Too much phosphorous creates algae, which clouds the water. But until Tuesday, no one was saying exactly "how" much is too much. Now someone has. And as News on Six reporter Steve Berg tells us, conservation groups want the new standard enforced.

Gerald Hilsher remembers when Lake Tenkiller was one of the top scuba diving lakes in the state, when you could see your toes under the water. “Now the water is so dirty you can't see your hands underwater." Hilsher's Oklahoma Scenic Rivers Commission is just one of the groups that met Wednesday in Tulsa to encourage the legislature and the governor to approve the new water quality standard set by the Oklahoma Water Resources Board.

They've set a limit on phosphorous of .037 milligrams per liter. They say the level in the Illinois River that feeds Tenkiller is twice that. They're tiny fractions, but they mean a lot, because "before" no one set a numeric standard. "Before" they say the standard was simply the vague statement, "no further degradation." "Well that's y'know a relative standard, it's harder to measure than to say well our numeric standard is .037, that's what you've got to meet."

Conservations say having an actual number will make it easier to enforce the standard legally, if it comes to that. "Either a prohibition of applying chicken litter within a certain radius of the river of perhaps a total ban, or something that we just haven't seen yet.”

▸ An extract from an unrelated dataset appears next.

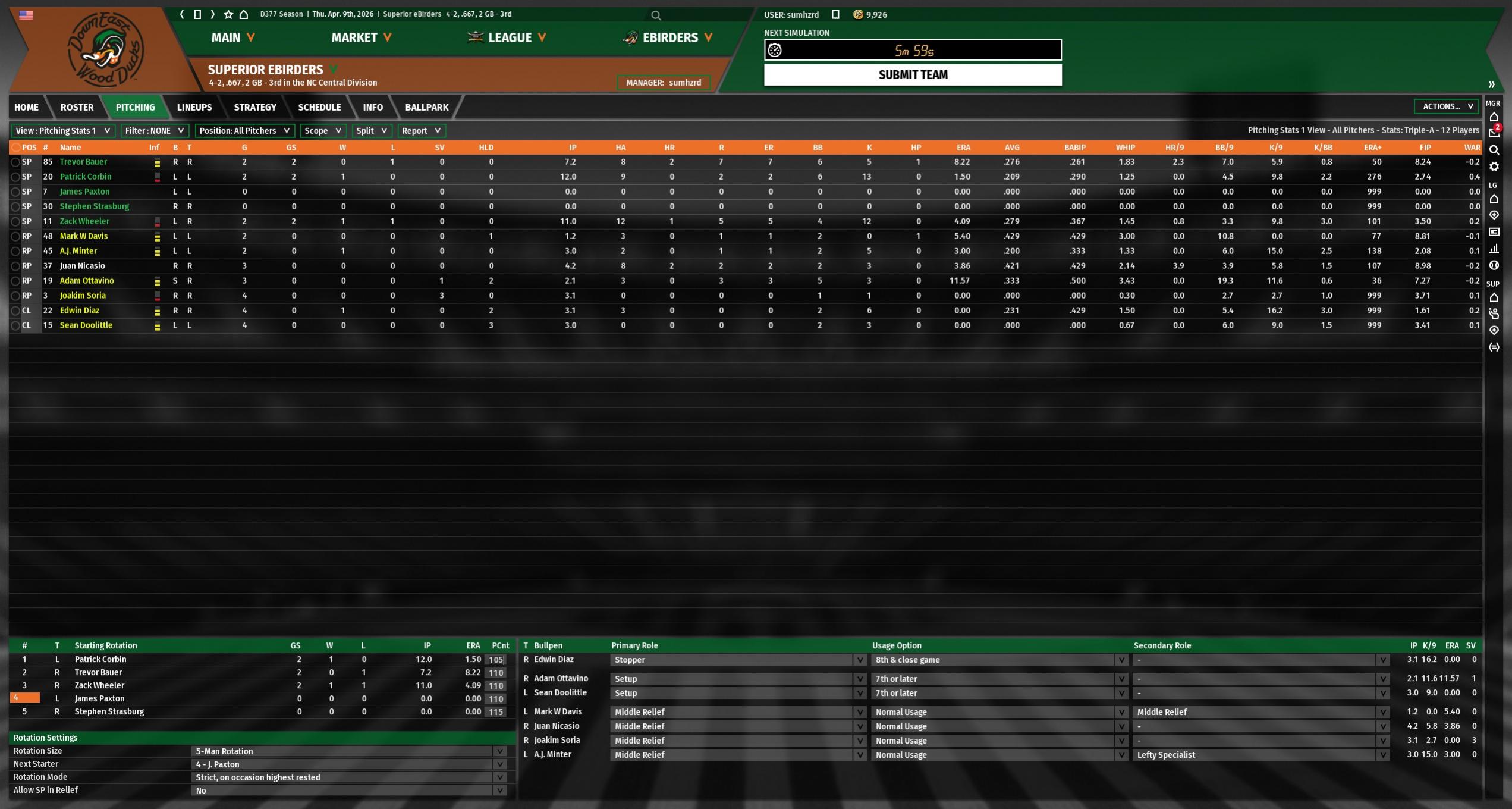
Task: Select the radio button for Trevor Bauer
Action: click(15, 162)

Conservationists say approving the standard should be a no-brainer for lawmakers and the governor. They say its time the state's Scenic Rivers Act, passed 30 years ago, lived up to its name. "If what you want is to instead have a not quite nearly so scenic river then we ought to change the title of the act."

Of course, chicken farmers would not be the only ones subject to the new standard. That includes any source of phosphorous, including city water treatment systems along the river.

Officials say it will be years before they figure out exactly how to implement and enforce the standard.